Pictures stay out of the output. Return exactly the lines below from the one with "Viewport: 651px width, 249px" down to the one with "You are a computer-use agent.", both included, and nothing more.
══ Dataset excerpts ══
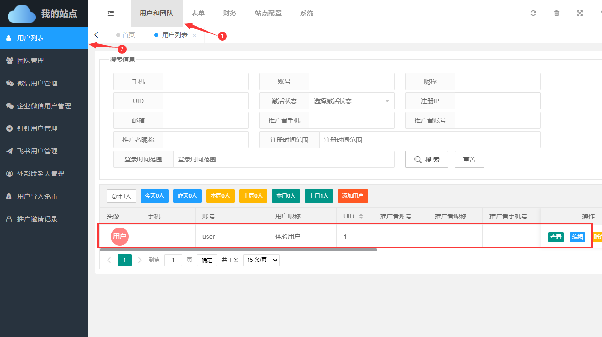Click the sidebar collapse menu icon
This screenshot has height=337, width=602.
pos(111,14)
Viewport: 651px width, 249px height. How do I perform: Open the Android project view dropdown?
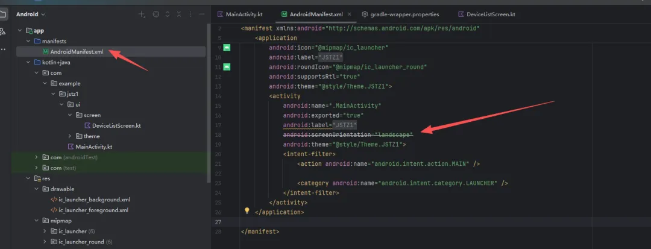31,14
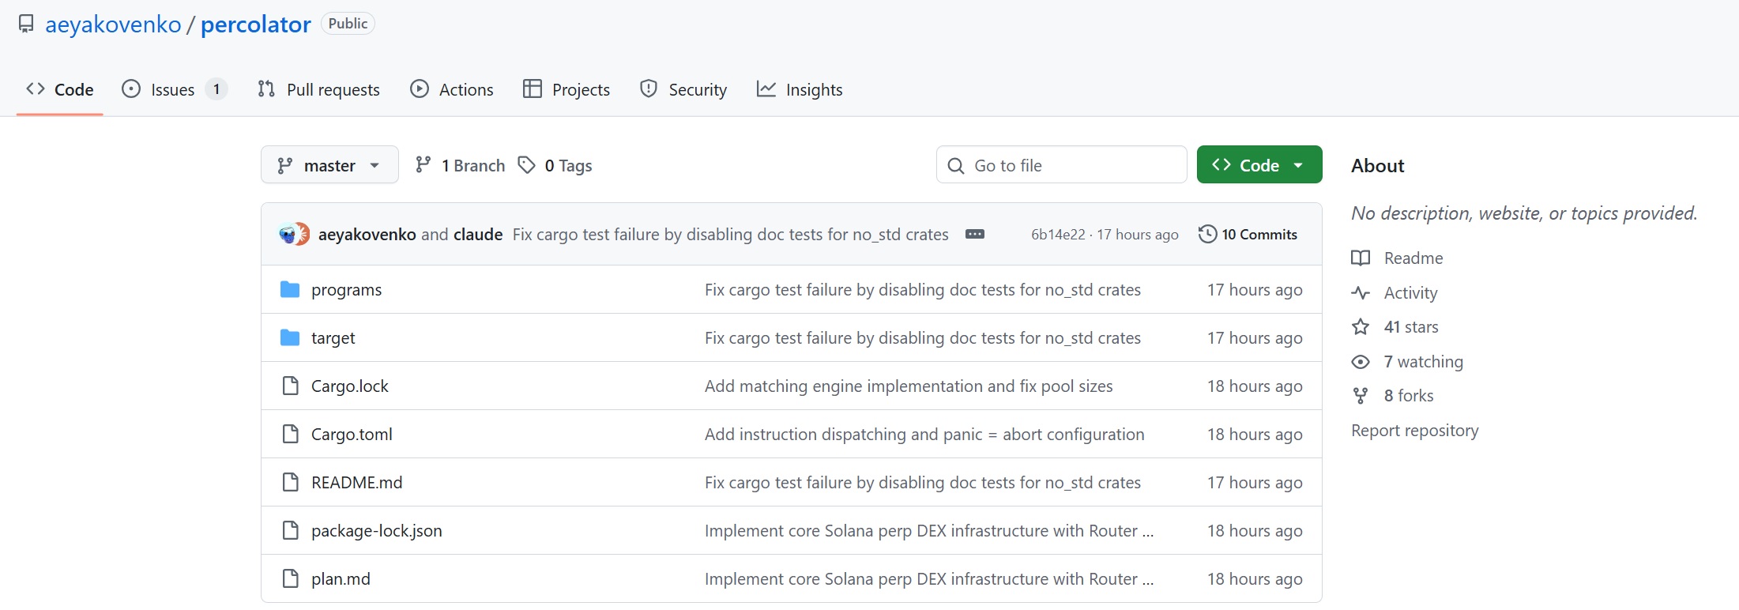Screen dimensions: 1739x610
Task: Open the target folder
Action: click(x=333, y=338)
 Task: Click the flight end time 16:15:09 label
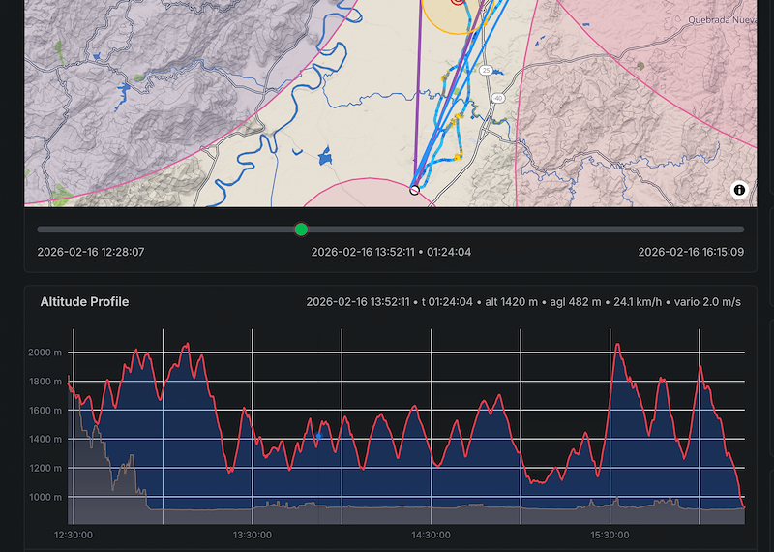tap(691, 252)
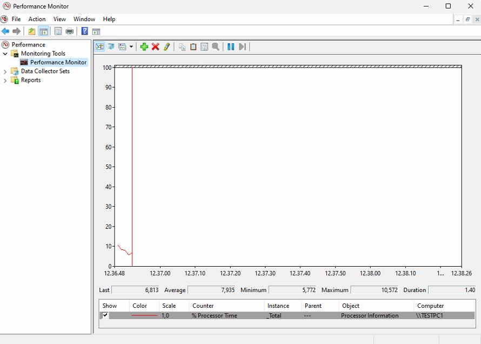Screen dimensions: 481x344
Task: Open the Change graph type dropdown arrow
Action: pyautogui.click(x=131, y=47)
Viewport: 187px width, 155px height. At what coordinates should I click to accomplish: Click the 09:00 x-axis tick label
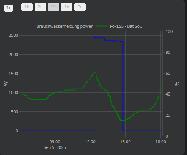[55, 142]
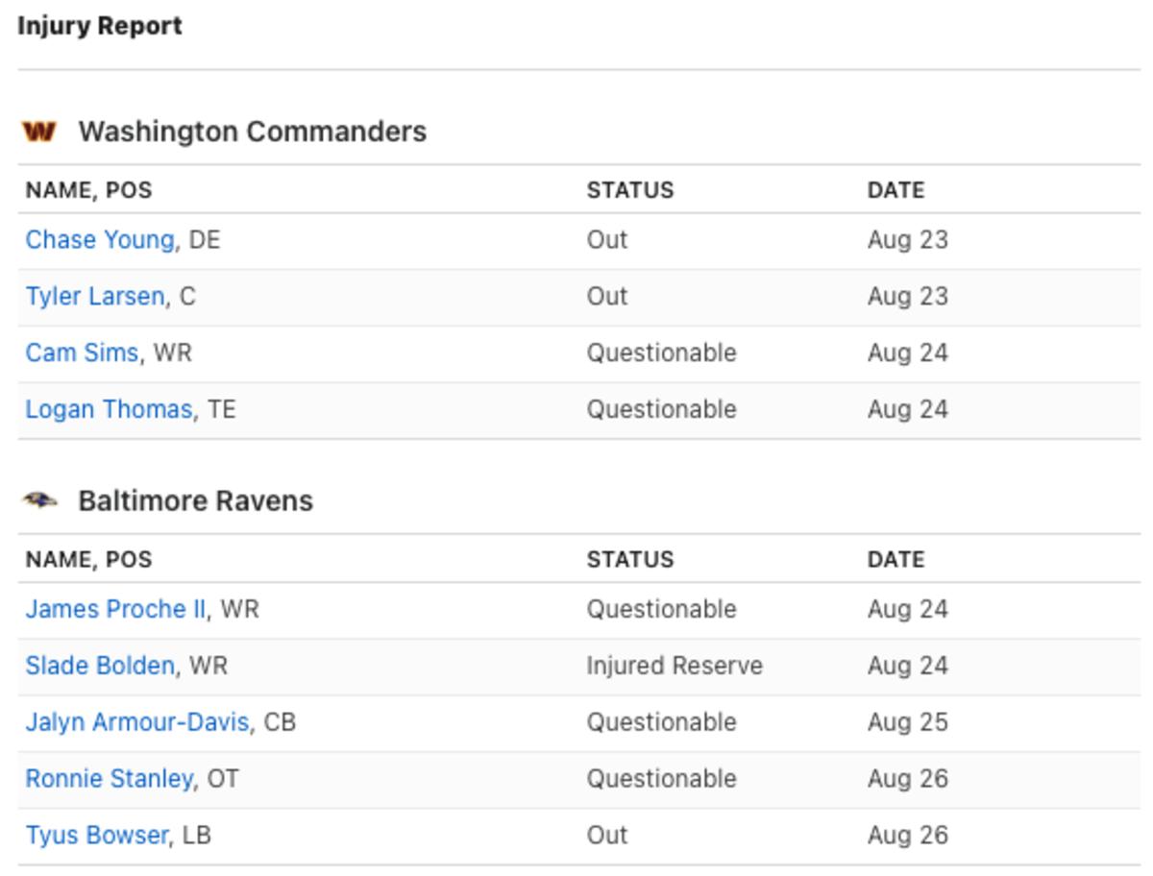This screenshot has height=876, width=1153.
Task: Click the Commanders table DATE column header
Action: coord(895,190)
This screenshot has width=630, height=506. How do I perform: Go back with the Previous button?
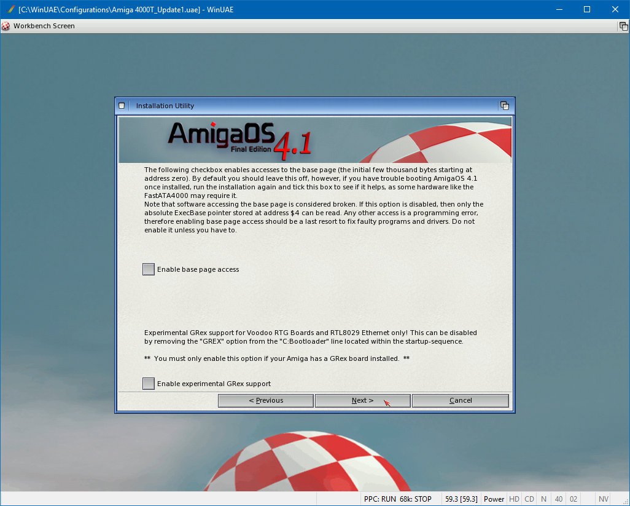pyautogui.click(x=266, y=401)
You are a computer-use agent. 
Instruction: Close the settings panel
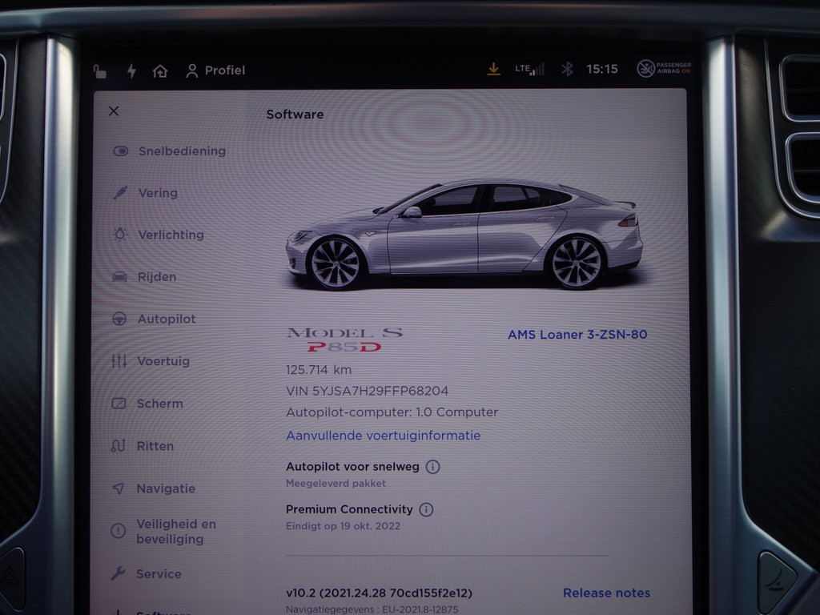point(114,111)
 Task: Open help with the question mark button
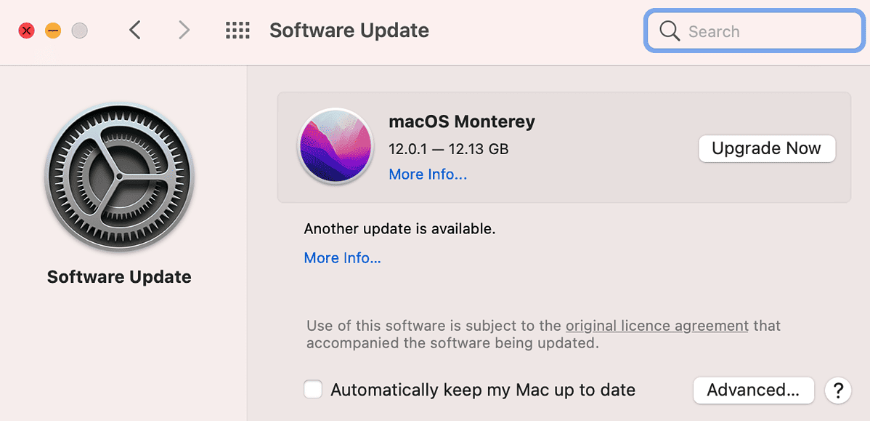(x=837, y=390)
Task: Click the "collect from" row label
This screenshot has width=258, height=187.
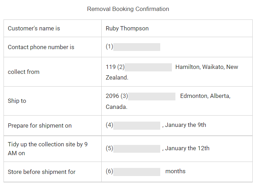Action: pos(24,72)
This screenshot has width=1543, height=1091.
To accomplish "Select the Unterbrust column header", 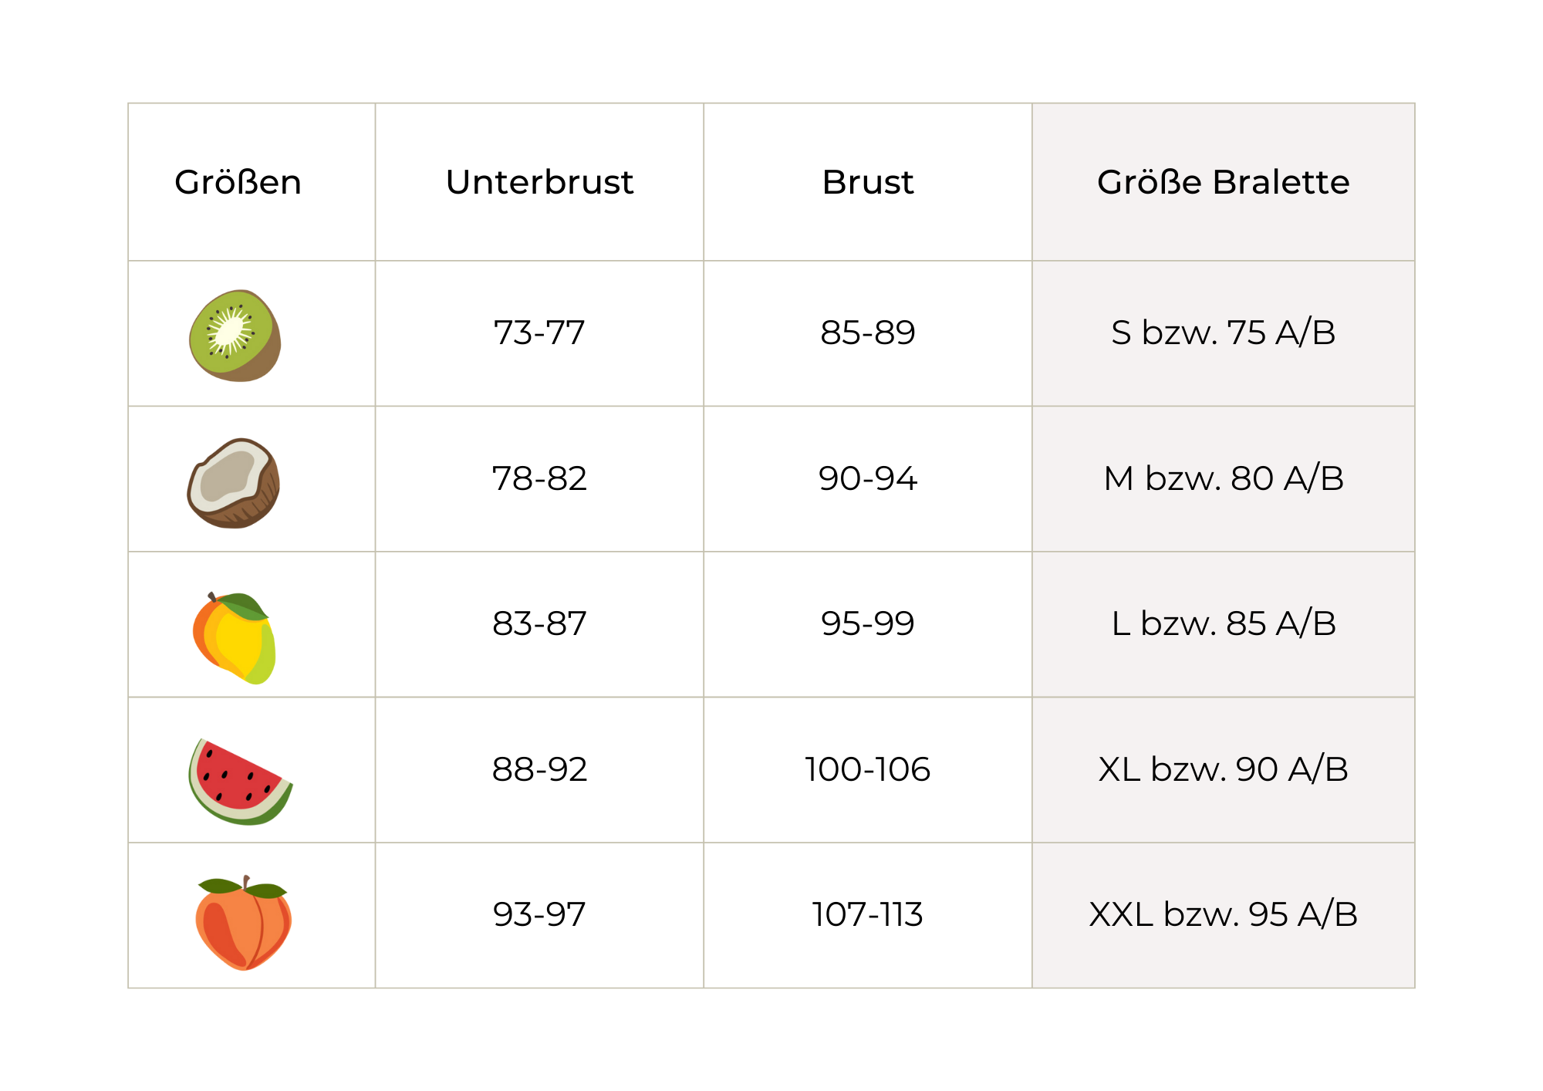I will coord(539,183).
═══
**Result of the task:**
Viewport: 651px width, 249px height. How do I perform: Open the Android project view dropdown?
31,14
Screen dimensions: 1739x610
Task: Open the target folder
Action: click(x=333, y=338)
 Task: Click the flight end time 16:15:09 label
tap(691, 252)
Screen dimensions: 481x344
Task: Open the Change graph type dropdown arrow
Action: pyautogui.click(x=131, y=47)
Viewport: 187px width, 155px height. At what coordinates should I click to accomplish: Click the 09:00 x-axis tick label
[55, 142]
This screenshot has height=876, width=1153.
Task: Click the Commanders table DATE column header
Action: coord(895,190)
This screenshot has width=630, height=506. How do I perform: Go back with the Previous button?
pyautogui.click(x=266, y=401)
You are a computer-use agent. 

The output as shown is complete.